Your output should be the lines below from the one holding "Select the Vàng 610 Mi Hồng product name" through the one holding "You are a computer-use", transcribed exactly, with no pictures.

--- Provided material Enclosed Below ---

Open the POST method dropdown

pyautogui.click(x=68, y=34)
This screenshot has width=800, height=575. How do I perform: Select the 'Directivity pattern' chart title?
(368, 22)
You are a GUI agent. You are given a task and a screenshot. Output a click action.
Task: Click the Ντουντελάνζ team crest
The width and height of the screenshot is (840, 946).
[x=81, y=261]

--- End of Enclosed Provided material ---
--- Provided material Enclosed Below ---

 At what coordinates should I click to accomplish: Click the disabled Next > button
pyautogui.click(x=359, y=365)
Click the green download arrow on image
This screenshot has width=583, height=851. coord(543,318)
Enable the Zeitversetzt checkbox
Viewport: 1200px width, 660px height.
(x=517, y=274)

--- End of Enclosed Provided material ---
--- Provided material Enclosed Below ---

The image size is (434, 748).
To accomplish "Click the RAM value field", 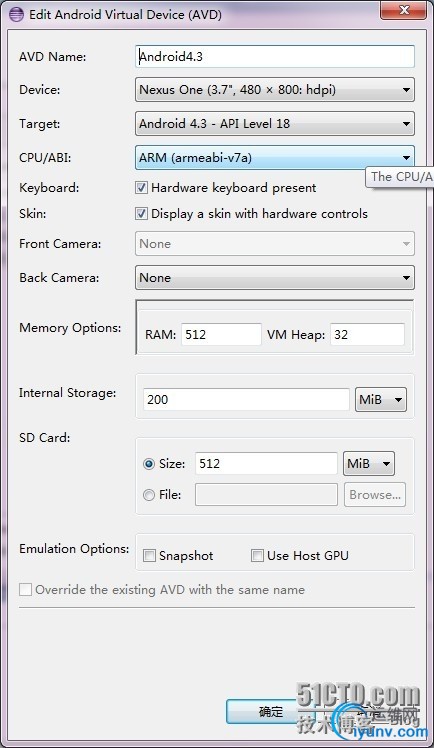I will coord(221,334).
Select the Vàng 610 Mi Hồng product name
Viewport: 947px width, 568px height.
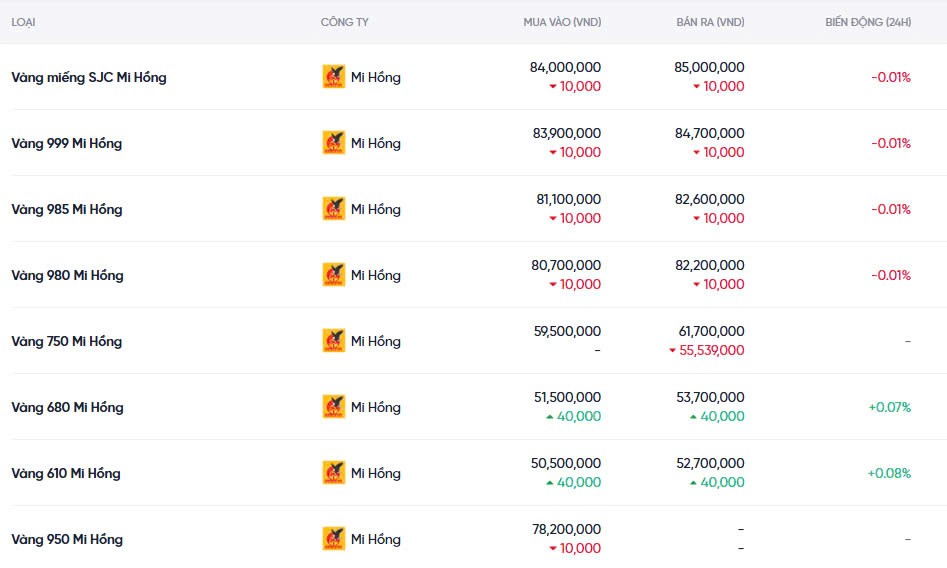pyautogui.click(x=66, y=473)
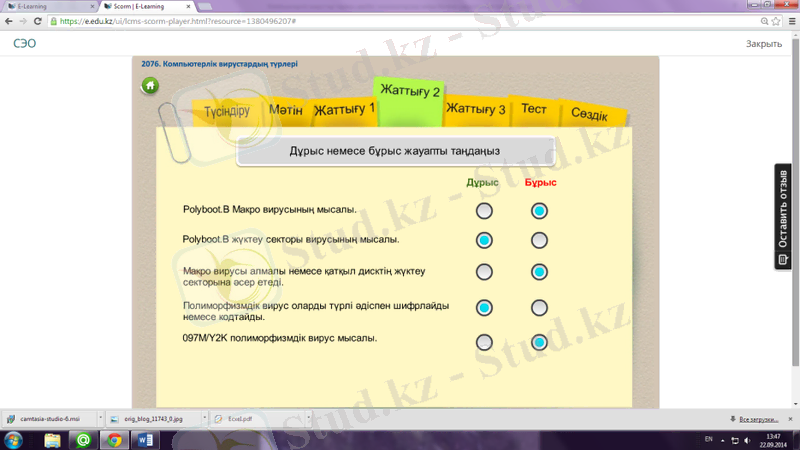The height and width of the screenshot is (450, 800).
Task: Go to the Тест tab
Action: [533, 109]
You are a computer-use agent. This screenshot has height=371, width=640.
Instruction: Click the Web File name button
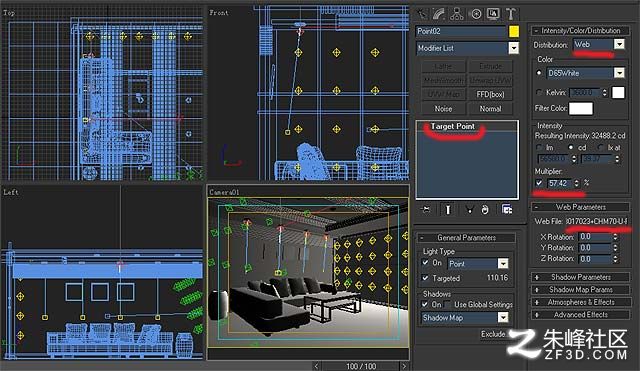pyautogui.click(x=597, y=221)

--- End of Enclosed Provided material ---

* [Response to the exercise]:
Select the Vàng 610 Mi Hồng product name
Viewport: 947px width, 568px height.
pyautogui.click(x=66, y=473)
The height and width of the screenshot is (450, 800).
Task: Go to the Тест tab
Action: [533, 109]
You are a computer-use agent. This screenshot has height=371, width=640.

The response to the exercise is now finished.